(Records excerpted from a collection)
____________________

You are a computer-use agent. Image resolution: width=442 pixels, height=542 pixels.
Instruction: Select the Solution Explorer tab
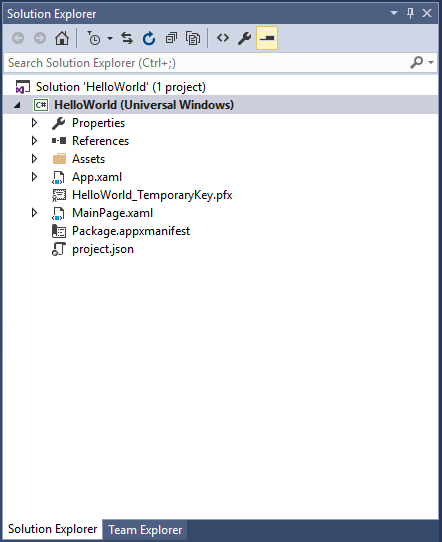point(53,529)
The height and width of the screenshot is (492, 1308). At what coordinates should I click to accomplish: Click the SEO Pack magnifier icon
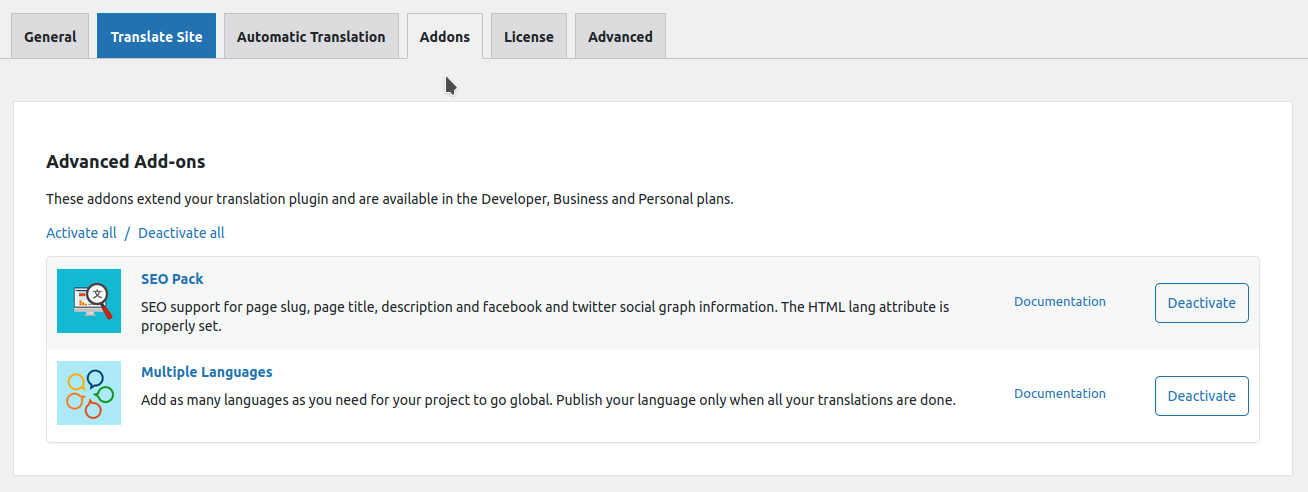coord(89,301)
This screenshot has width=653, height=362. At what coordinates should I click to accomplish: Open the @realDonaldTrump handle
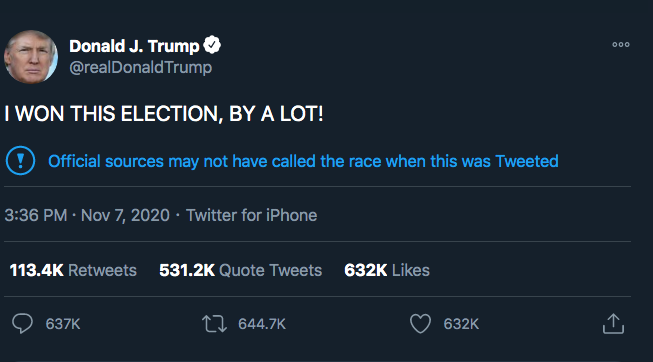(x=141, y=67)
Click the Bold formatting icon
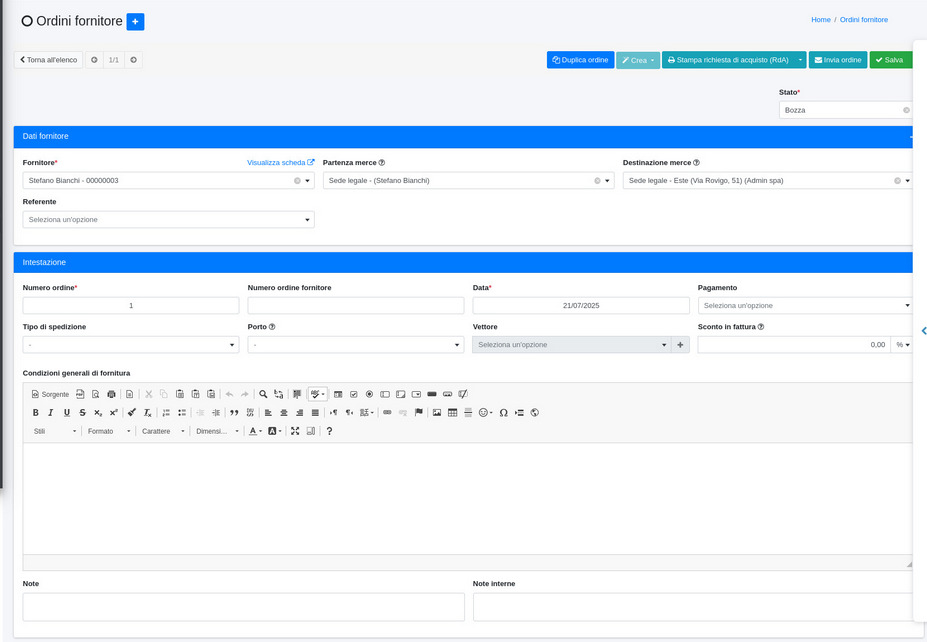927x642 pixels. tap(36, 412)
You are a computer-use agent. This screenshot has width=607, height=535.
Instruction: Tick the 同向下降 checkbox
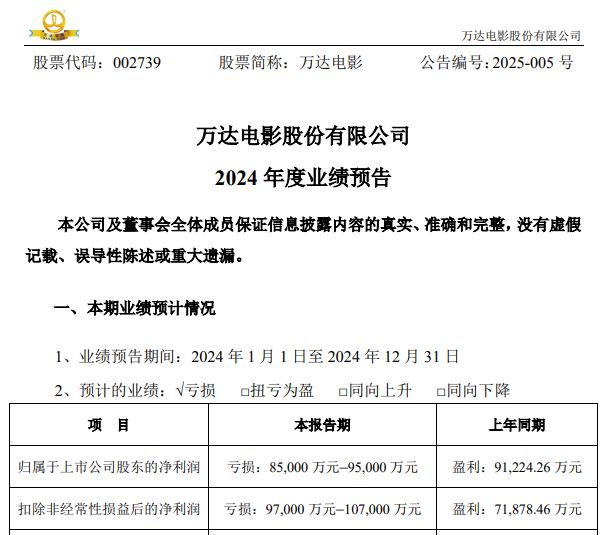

____________________

• [Required action] Copy out each line of the data where the string "computer" appears.

• [Result for this task]
You are a computer-use agent. Image resolution: width=442 pixels, height=542 pixels.
You are a computer-use agent. This screenshot has width=607, height=535.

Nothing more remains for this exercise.